[[ Given records, beginning ]]
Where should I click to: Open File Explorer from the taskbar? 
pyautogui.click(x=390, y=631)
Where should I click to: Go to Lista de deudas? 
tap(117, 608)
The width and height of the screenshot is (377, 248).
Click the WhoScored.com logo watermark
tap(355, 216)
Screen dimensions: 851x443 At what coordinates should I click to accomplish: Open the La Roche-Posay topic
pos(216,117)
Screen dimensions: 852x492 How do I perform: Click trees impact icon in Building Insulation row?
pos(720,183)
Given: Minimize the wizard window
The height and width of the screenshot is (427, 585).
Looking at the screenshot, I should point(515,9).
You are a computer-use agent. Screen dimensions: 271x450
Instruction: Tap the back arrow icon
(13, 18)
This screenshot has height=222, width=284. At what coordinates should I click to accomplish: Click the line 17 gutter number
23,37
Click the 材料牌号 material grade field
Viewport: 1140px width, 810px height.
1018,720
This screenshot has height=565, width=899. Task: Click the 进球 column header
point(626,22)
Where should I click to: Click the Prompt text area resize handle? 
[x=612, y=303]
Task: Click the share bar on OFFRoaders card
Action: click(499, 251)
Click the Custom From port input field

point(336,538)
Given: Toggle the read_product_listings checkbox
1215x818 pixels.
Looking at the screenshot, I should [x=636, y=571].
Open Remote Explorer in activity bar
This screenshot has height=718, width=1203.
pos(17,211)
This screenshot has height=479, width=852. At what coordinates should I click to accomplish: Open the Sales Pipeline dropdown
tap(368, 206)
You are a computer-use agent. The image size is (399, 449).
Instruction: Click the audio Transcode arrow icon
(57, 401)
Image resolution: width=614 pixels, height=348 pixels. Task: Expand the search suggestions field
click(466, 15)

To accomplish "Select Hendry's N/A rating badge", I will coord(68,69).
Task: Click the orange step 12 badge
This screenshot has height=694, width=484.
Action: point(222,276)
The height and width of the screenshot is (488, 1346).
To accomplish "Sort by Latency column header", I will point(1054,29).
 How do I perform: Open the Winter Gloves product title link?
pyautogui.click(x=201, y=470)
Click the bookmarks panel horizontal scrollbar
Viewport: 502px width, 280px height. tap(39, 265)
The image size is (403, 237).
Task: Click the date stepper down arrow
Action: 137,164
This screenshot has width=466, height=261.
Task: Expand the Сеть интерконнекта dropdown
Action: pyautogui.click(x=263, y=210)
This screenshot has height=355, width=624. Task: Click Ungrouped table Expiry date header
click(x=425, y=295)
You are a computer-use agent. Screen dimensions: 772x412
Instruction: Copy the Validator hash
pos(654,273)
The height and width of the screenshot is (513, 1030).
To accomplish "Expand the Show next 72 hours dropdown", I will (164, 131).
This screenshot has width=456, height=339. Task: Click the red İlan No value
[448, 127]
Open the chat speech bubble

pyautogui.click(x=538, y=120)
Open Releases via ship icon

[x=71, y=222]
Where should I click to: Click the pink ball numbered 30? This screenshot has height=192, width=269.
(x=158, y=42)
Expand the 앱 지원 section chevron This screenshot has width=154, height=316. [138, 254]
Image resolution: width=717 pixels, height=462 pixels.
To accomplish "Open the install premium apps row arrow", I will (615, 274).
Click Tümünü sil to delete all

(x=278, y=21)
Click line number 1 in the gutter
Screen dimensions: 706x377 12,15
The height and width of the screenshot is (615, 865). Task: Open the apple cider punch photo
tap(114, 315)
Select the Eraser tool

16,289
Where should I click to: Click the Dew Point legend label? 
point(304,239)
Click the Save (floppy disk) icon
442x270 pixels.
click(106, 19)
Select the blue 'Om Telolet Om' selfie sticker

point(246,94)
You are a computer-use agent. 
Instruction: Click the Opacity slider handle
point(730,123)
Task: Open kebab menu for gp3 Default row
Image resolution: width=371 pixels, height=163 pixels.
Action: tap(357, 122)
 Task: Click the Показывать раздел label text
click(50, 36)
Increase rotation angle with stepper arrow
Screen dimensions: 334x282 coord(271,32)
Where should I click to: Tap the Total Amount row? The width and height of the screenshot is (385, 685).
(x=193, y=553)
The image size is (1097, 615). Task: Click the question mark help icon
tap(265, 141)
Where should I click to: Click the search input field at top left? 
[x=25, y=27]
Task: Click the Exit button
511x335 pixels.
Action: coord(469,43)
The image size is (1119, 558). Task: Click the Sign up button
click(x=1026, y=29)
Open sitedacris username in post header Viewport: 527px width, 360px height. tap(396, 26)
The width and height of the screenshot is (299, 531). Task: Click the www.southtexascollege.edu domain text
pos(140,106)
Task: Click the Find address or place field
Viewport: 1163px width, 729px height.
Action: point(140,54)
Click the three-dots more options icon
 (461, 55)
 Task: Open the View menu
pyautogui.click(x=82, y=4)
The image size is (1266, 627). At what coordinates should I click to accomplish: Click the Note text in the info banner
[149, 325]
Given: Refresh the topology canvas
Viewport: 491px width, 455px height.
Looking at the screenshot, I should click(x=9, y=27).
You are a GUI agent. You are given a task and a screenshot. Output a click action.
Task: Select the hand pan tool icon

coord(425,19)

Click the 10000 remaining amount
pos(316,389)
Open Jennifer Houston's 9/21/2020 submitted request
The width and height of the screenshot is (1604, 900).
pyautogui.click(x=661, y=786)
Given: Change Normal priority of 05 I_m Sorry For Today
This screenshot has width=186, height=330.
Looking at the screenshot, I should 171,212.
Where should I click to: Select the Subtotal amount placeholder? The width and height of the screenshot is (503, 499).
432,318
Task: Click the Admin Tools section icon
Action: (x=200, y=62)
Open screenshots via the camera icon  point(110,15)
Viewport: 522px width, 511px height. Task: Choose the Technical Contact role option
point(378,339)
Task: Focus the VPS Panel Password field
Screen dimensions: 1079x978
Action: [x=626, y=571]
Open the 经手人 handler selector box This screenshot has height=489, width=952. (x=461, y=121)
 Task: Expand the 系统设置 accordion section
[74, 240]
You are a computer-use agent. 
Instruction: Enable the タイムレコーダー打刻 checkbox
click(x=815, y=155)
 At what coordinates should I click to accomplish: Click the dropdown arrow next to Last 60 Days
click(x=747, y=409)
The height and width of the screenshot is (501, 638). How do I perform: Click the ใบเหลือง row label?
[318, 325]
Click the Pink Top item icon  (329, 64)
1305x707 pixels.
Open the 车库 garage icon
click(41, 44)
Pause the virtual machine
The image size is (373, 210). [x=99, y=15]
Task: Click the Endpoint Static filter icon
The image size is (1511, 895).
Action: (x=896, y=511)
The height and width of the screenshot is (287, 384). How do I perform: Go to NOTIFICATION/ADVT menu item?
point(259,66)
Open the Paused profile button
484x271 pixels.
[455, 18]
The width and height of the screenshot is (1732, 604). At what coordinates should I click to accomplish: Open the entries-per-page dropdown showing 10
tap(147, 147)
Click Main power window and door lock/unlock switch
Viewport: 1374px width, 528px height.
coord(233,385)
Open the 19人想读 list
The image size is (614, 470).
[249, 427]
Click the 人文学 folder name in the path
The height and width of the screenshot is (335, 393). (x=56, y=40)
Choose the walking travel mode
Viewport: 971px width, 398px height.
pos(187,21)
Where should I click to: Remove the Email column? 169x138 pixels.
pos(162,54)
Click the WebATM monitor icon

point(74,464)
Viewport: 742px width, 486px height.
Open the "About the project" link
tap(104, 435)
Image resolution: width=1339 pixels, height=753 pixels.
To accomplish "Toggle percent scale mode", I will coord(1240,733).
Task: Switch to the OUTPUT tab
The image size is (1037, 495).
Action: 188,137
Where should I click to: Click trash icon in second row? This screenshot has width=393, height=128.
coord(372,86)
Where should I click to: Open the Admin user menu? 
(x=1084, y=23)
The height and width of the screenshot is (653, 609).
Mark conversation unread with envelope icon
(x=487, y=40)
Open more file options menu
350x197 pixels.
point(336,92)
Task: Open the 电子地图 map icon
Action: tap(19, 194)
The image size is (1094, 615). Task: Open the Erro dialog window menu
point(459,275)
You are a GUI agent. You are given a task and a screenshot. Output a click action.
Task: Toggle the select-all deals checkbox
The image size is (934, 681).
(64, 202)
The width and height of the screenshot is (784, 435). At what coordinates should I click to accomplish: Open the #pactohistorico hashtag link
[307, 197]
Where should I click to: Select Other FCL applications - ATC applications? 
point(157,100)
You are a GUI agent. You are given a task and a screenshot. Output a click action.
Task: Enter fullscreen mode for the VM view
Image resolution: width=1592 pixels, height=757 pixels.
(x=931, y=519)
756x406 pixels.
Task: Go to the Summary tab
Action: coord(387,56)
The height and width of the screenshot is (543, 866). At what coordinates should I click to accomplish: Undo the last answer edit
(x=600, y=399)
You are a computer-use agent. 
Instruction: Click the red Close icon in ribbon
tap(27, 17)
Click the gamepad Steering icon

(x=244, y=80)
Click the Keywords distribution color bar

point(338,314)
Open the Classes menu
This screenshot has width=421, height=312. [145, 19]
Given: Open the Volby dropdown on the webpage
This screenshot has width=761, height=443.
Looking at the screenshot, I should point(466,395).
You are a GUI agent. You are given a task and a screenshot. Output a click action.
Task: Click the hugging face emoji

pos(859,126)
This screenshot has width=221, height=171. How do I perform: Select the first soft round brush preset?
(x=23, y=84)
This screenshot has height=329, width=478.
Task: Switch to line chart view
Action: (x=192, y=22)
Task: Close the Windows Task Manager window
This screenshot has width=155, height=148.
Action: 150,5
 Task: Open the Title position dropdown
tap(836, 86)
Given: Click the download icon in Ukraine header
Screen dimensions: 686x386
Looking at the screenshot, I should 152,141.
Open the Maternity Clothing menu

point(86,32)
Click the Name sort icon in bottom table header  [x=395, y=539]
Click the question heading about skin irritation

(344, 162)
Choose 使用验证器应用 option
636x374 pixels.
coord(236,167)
[[ Given records, end ]]
▶ _Problem requirements_:
What are the lines of the data above that include the string "Toggle"? Copy them.

▶ _Written answer_:
Given: Toggle the read_product_listings checkbox
To accomplish "Toggle percent scale mode", I will coord(1240,733).
Task: Toggle the select-all deals checkbox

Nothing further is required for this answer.